At that time, I remembered a method of this body: after the original deformation,

A(n+2)+A(n+ 1)-2An=0

manufacture

X^2+X-2=0

The solution is X=-2.

or

1

Therefore, {a (n+ 1)-an} is a sequence with a public ratio of -2; {a (n+ 1)+2an} is a sequence with the public ratio of 1.

Then stand together.

Solve it

The above methods should be said to be characteristic root method and fixed point method.

Characteristic root:

For the recurrence formula of multiple continuous terms (excluding constant terms), it can be simplified to the (n- 1) order equation of X. 。

Namely: A0 * an+a1* an+1+A2 * an+2+... AK * an+k can be written as:

a0+a 1x+a2x^2+...akx^(k- 1)=0

Then find the roots (both real roots and imaginary roots are acceptable). Different terms are written as c * x (n- 1), and the same term is written as an algebraic expression about n. How many roots are there? The degree of n is the number of roots minus 1. For example, find x 1 = 2, x2 = 3, x3 = 3 and x4 = 6.

Fixed point:

For example, a 1= 1, a(n+ 1)= 1+2/an are known.

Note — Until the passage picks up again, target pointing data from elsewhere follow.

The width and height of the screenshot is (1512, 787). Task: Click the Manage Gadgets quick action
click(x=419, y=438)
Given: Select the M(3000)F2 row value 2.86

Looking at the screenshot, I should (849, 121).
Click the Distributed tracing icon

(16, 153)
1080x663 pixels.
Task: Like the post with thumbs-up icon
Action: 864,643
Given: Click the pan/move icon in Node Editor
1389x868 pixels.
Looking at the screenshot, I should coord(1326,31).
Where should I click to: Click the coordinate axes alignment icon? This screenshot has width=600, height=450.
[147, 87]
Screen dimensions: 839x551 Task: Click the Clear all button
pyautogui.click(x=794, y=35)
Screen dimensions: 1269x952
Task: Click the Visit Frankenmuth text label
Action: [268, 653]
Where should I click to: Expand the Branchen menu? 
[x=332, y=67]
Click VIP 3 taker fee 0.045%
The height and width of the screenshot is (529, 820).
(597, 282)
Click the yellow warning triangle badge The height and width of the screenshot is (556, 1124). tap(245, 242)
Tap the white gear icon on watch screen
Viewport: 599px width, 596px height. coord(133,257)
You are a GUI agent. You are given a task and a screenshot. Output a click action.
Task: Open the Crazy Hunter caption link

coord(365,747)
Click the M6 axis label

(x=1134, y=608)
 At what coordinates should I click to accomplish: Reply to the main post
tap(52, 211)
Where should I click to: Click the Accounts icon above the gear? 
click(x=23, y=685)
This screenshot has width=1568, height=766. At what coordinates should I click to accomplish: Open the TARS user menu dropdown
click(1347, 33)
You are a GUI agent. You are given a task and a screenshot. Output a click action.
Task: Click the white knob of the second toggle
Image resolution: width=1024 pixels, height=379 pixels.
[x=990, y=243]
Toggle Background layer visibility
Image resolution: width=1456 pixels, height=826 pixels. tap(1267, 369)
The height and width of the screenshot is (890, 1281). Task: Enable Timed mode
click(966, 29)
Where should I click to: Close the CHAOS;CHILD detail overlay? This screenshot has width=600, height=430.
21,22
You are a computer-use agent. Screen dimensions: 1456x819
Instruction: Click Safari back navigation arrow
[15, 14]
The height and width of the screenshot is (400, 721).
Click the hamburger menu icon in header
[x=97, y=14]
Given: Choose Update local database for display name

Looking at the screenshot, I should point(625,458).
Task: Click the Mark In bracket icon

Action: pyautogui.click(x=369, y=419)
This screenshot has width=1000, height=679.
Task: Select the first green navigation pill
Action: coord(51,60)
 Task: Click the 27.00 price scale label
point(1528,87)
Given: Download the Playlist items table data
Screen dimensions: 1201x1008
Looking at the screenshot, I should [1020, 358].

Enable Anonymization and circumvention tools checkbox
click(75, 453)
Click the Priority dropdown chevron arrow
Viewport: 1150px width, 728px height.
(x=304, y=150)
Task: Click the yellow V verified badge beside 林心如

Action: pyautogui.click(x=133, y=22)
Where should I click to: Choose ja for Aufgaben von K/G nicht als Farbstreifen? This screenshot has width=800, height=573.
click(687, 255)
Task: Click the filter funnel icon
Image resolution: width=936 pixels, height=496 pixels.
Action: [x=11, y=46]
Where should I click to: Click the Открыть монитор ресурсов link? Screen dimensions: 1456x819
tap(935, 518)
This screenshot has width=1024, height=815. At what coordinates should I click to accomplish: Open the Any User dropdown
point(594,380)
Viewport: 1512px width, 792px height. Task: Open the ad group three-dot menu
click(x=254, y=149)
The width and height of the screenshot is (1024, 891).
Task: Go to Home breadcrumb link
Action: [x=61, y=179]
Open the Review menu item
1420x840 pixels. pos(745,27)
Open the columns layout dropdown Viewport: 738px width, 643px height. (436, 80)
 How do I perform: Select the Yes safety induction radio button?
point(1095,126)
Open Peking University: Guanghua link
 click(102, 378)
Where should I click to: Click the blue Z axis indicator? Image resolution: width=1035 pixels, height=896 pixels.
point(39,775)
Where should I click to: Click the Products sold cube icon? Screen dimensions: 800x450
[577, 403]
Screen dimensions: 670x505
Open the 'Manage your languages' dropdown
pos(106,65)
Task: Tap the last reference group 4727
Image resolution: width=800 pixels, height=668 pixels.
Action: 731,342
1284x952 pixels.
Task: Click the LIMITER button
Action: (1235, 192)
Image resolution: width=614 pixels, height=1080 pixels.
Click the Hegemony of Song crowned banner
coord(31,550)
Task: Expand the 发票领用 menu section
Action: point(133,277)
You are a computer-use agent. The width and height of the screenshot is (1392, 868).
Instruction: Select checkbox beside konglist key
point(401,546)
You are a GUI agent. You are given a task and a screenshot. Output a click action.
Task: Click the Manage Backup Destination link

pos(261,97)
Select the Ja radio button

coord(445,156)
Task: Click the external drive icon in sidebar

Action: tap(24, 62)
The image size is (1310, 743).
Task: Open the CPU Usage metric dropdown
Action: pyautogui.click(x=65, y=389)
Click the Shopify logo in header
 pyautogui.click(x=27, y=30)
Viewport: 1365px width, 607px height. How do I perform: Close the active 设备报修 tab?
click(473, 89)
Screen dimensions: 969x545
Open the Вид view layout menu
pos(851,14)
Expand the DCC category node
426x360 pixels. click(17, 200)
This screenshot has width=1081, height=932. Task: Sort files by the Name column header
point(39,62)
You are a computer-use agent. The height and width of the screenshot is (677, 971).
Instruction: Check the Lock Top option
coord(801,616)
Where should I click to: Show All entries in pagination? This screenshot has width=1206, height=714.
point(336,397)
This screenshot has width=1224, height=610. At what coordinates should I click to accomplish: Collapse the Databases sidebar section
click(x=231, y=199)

(n is greater than or equal to 1), find one.

a(n+ 1)=(an+2)/an(*)

Let an = x and a (n+1) = x.

x=(x+2)/x

x^2-x-2=0

x 1=2，x2=- 1

{(an-2)/(an+ 1)} is a geometric series.

Order (an-2)/(an+ 1)=bn

b(n+ 1)/bn =[(a(n+ 1)-2)/(a(n+ 1)+ 1)]/[(an-2)/(an+ 1)]

(replace a with an (n+1)

=- 1/2

b(n+ 1)=(- 1/2)bn

b 1=- 1/2

bn=(- 1/2)^n=(an-2)/(an+ 1)

an=[2+(- 1/2)^n]/[ 1-(- 1/2)^n],n>； = 1

Note: Fractional recursion in the form of a(n+ 1)=(Aan+B)/(Can+D), where a and c are not 0, can be solved by fixed point method. Let a(n+ 1)=an=x and substitute it into the quadratic equation about x.

(1) If two x 1 are not equal to x2, then one {(an-x 1)/(an-x2)} is a geometric series, and the common ratio is obtained by two quotients.

(2) If two x 1 equals x2, {1/(an-x 1)} is arithmetic progression, the tolerance is calculated by the difference between the two terms.

If there is no solution, we must find another way.

Moreover, the fixed point is generally only used when the score is up and down once, and it will not work if there is a second possibility.

For the principle, it needs a university to learn, which is based on the study of equations.